Tal palavra, a negativa, significa “aquele que não conhece o alfabeto, que não sabe ler e escrever”, sendo que
analfabetismo seria “um estado, uma condição, o modo de proceder daquele que é analfabeto” (SOARES, 2006,
p. 30, grifos da autora). No entanto, será que o analfabeto realmente procede como se não soubesse nada sobre
leitura e escrita? De acordo com Soares (2006), isso não acontece, porque ler consiste, antes de tudo, em uma
situação discursiva. Assim, folhear um livro, mesmo que não se entenda uma palavra do que ele traz, já faz parte
do ato de ler. Portanto, saber o que é um livro, ou uma bula, ou uma placa informativa, já faz parte de uma
prática social de leitura e de escrita. Sob essa perspectiva, não é possível haver iletramento nas sociedades
modernas, como postula Tfouni (2005), porque, a todo momento, temos contato com letras, palavras e com os
suportes em que aparecem.

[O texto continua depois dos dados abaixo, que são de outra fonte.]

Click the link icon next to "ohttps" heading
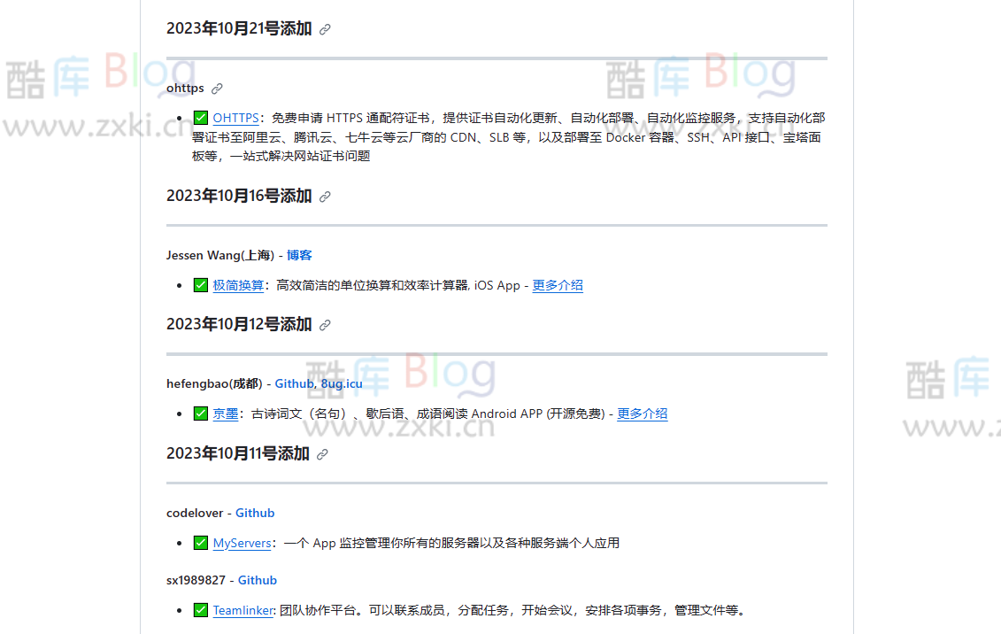This screenshot has height=634, width=1001. tap(218, 89)
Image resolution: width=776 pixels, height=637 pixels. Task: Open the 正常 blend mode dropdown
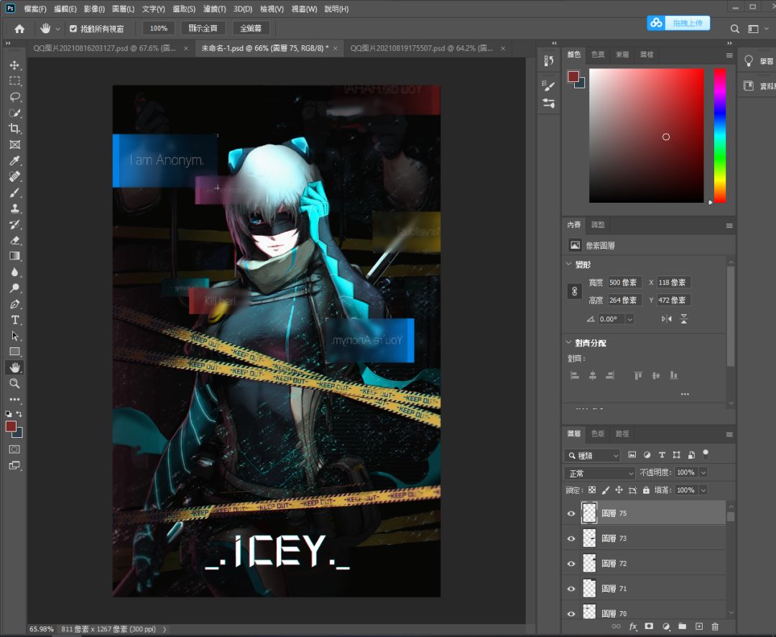pos(599,473)
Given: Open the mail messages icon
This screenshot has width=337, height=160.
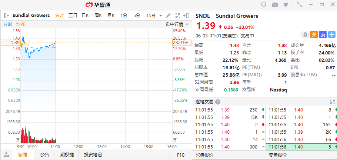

Devido a isso, preferimos denominar de “não-alfabetizados” aqueles sujeitos que
ainda não dominaram a tecnologia da leitura e da escrita, inferindo que eles entendem o que é o ato de ler e de
escrever, em vez de denominá-los de “analfabetos”, o que denota a grande exclusão social sofrida por eles, qual
seja a de não pertencer à sociedade letrada em que vivem.